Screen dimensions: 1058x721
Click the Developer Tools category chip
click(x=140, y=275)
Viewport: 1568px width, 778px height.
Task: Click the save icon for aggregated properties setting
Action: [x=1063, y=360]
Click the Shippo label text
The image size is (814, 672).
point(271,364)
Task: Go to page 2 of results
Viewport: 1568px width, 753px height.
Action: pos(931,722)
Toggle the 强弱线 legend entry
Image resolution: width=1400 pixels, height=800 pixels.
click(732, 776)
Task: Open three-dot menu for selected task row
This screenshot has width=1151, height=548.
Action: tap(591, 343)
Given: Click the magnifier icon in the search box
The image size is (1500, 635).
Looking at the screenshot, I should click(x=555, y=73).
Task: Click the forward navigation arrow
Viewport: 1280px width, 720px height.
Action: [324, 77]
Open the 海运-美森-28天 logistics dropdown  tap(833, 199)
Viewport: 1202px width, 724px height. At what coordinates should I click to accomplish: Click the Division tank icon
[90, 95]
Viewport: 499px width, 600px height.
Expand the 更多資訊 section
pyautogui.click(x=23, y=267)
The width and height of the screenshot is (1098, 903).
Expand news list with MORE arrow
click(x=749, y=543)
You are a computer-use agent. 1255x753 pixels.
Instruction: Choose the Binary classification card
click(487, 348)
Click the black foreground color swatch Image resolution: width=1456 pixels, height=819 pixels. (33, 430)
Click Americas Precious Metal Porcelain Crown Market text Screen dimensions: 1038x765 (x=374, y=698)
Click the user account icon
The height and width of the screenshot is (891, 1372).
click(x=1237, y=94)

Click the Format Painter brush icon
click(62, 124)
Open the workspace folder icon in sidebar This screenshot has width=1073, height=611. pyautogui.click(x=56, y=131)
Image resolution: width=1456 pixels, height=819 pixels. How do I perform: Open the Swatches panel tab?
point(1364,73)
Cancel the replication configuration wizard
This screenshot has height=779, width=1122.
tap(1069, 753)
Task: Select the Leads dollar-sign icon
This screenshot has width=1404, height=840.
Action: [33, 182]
* * *
* _Problem description_: Rewrite the records above with "Open" substituted for every "Expand", leaving everything else unchanged.

* _Response_:
Screen dimensions: 1058x721
Click the Developer Tools category chip
click(x=140, y=275)
Viewport: 1568px width, 778px height.
Task: Click the save icon for aggregated properties setting
Action: [x=1063, y=360]
Click the Shippo label text
The image size is (814, 672).
point(271,364)
Task: Go to page 2 of results
Viewport: 1568px width, 753px height.
Action: pos(931,722)
Toggle the 强弱线 legend entry
Image resolution: width=1400 pixels, height=800 pixels.
click(732, 776)
Task: Open three-dot menu for selected task row
This screenshot has width=1151, height=548.
Action: tap(591, 343)
Given: Click the magnifier icon in the search box
The image size is (1500, 635).
Looking at the screenshot, I should click(x=555, y=73).
Task: Click the forward navigation arrow
Viewport: 1280px width, 720px height.
Action: [324, 77]
Open the 海运-美森-28天 logistics dropdown  tap(833, 199)
Viewport: 1202px width, 724px height. At what coordinates should I click to accomplish: Click the Division tank icon
[90, 95]
Viewport: 499px width, 600px height.
Open the 更多資訊 section
pyautogui.click(x=23, y=267)
The width and height of the screenshot is (1098, 903).
Open news list with MORE arrow
click(x=749, y=543)
You are a computer-use agent. 1255x753 pixels.
Instruction: Choose the Binary classification card
click(487, 348)
Click the black foreground color swatch Image resolution: width=1456 pixels, height=819 pixels. (33, 430)
Click Americas Precious Metal Porcelain Crown Market text Screen dimensions: 1038x765 (x=374, y=698)
Click the user account icon
The height and width of the screenshot is (891, 1372).
click(x=1237, y=94)

Click the Format Painter brush icon
click(62, 124)
Open the workspace folder icon in sidebar This screenshot has width=1073, height=611. pyautogui.click(x=56, y=131)
Image resolution: width=1456 pixels, height=819 pixels. How do I perform: Open the Swatches panel tab?
point(1364,73)
Cancel the replication configuration wizard
This screenshot has height=779, width=1122.
tap(1069, 753)
Task: Select the Leads dollar-sign icon
This screenshot has width=1404, height=840.
Action: [33, 182]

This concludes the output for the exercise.